From my interview with Frank McCray, Jr.


Yeah, I’ve read The Sasquatch Companion, and for the most part, I agree with the official origins story. I think the book makes some good points about being descended from Gigantopithecus and the migration from Asia to the Americas. But co-migration? I’m not so sure.

Now, I don’t have a shred of evidence to back this up, so if you want to nail me on that, be my guest. But given what happened to Greenloop, what if…what if…they weren’t just co-migrating along with us? What if they were hunting us? Isn’t that why we came over? Following the grazing animals across the Beringian land bridge? What if we were stalking the caribou while they were stalking us? It wouldn’t discount any of the adaptations, just give them a different purpose. Nocturnal hunting would catch us at our most vulnerable. Camouflage skills are ideal for an ambush. And broad running feet would give them the speed to chase us down.

And when they caught us…if the stats are right, then we’re talking about three times the strength of a gorilla, which is already six times stronger than us. And that large head, the same conical shape we see on gorillas, that’s a sagittal crest, the skull plate that anchors their jaw muscles. Those muscles give a gorilla one of the most powerful bites in the world, thirteen hundred pounds per square inch. Now triple that in a Sasquatch and picture what it would do to our bones.

Maybe they used that bite, and strength, and speed to compete with us for food, or maybe we were the food. You’ll have to talk to Josephine Schell about that part. She knows more about carnivorous apes than me.

But for whatever reason, we were the ones, not them, who couldn’t wait to flee into this vast new continent. And what if enough time went by for us, this weak little species, to build up our numbers, and our confidence, to eventually challenge the larger primates for dominance of North America? What if that’s why they’ve remained so elusive, because they knew what would happen if they stepped out of the shadows? They saw what we did to the saber-toothed cat, the dire wolf, the giant bulldog bear.

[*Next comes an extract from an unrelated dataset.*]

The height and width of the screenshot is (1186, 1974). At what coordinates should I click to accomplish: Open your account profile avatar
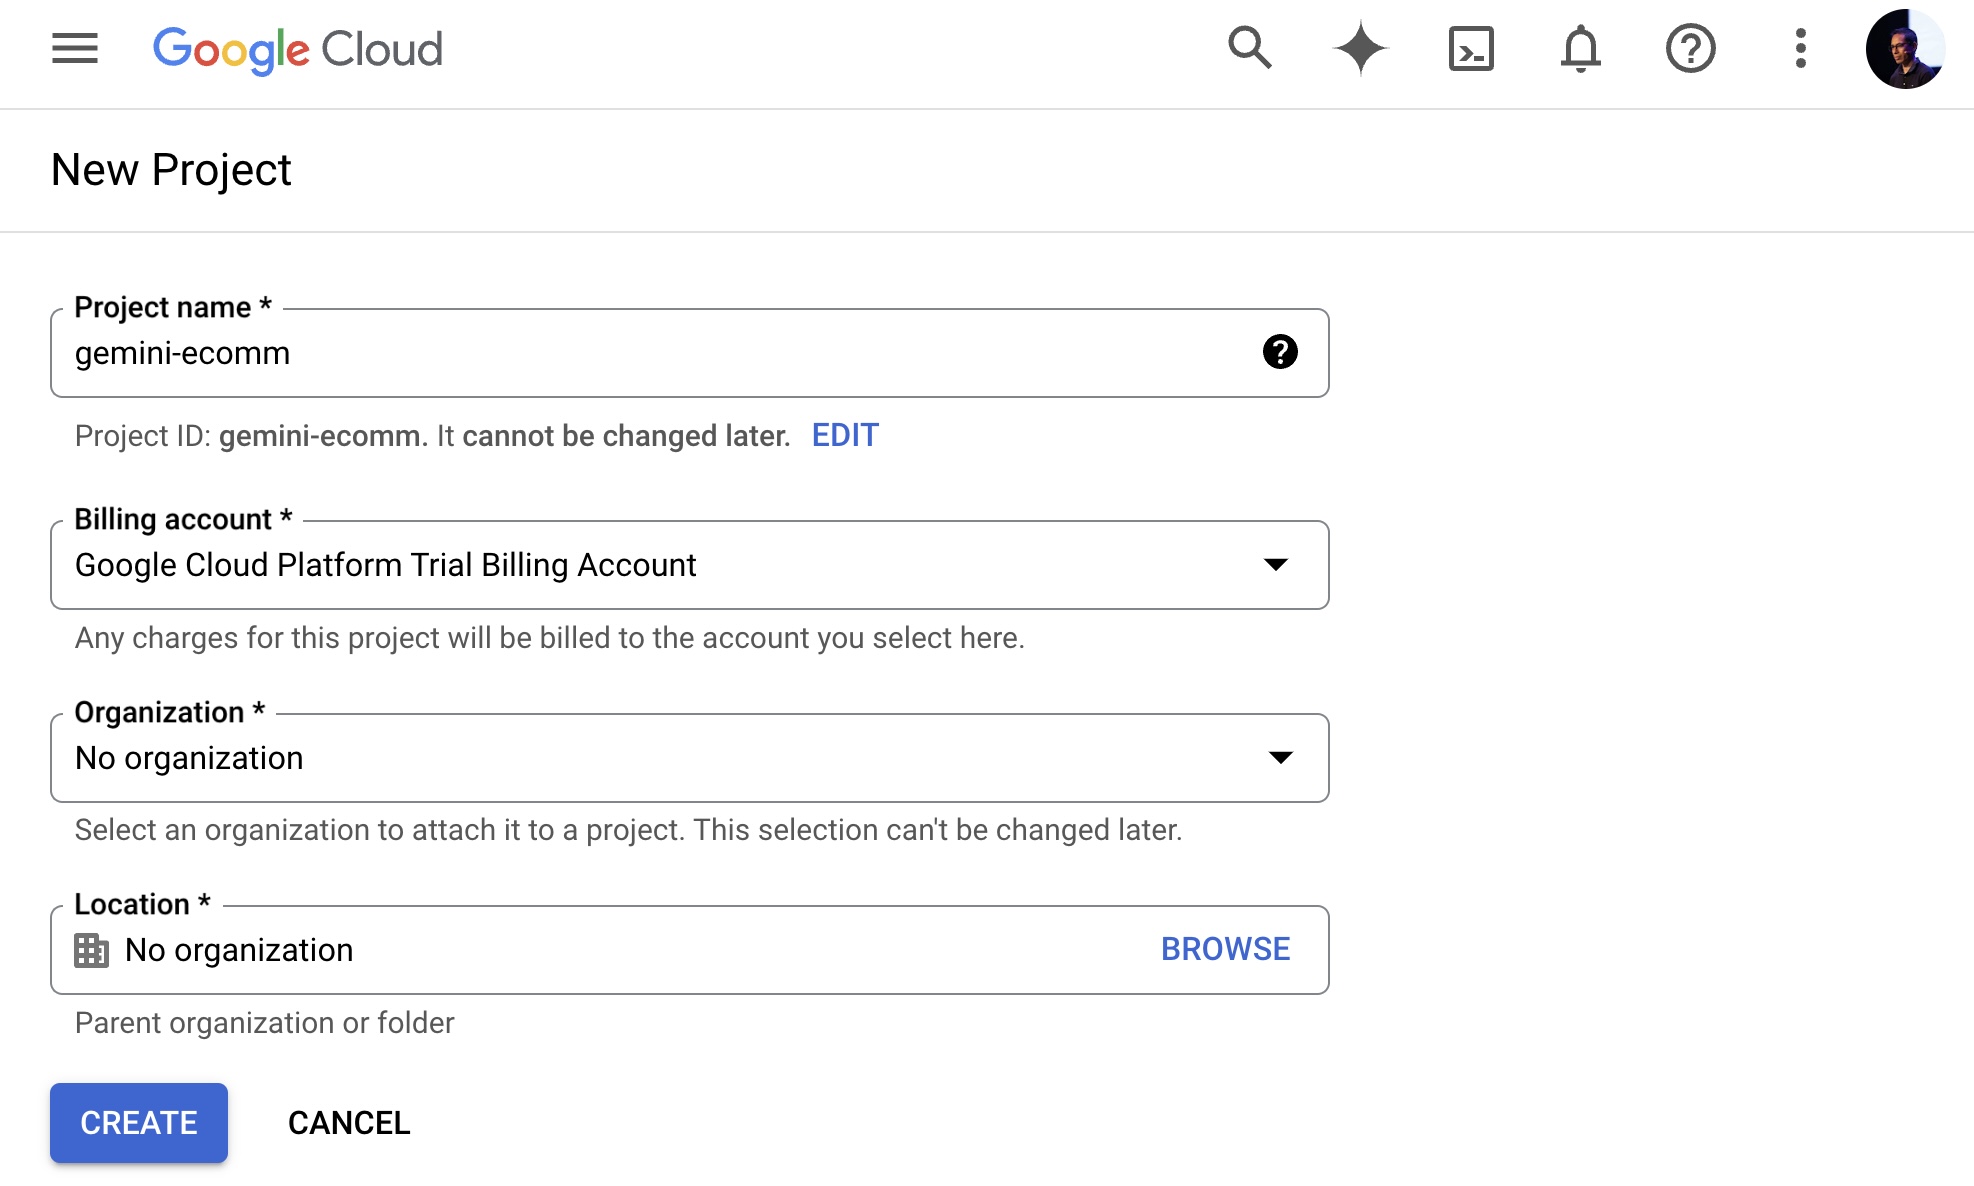1908,49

They saw what we did to enough of them to realize that they were on the wrong side of evolution.

At least until Rainier.

Josephine Schell thinks I’m going too far. She’s all about ecosystems and caloric needs, and maybe she’s right. But maybe there was also some latent gene that woke up in those creatures when they stumbled across Greenloop and found themselves facing a herd of cornered, isolated Homo sapiens. Maybe some instinct told them it was time to swap evolution for devolution, reach back to who they were to reclaim what was theirs.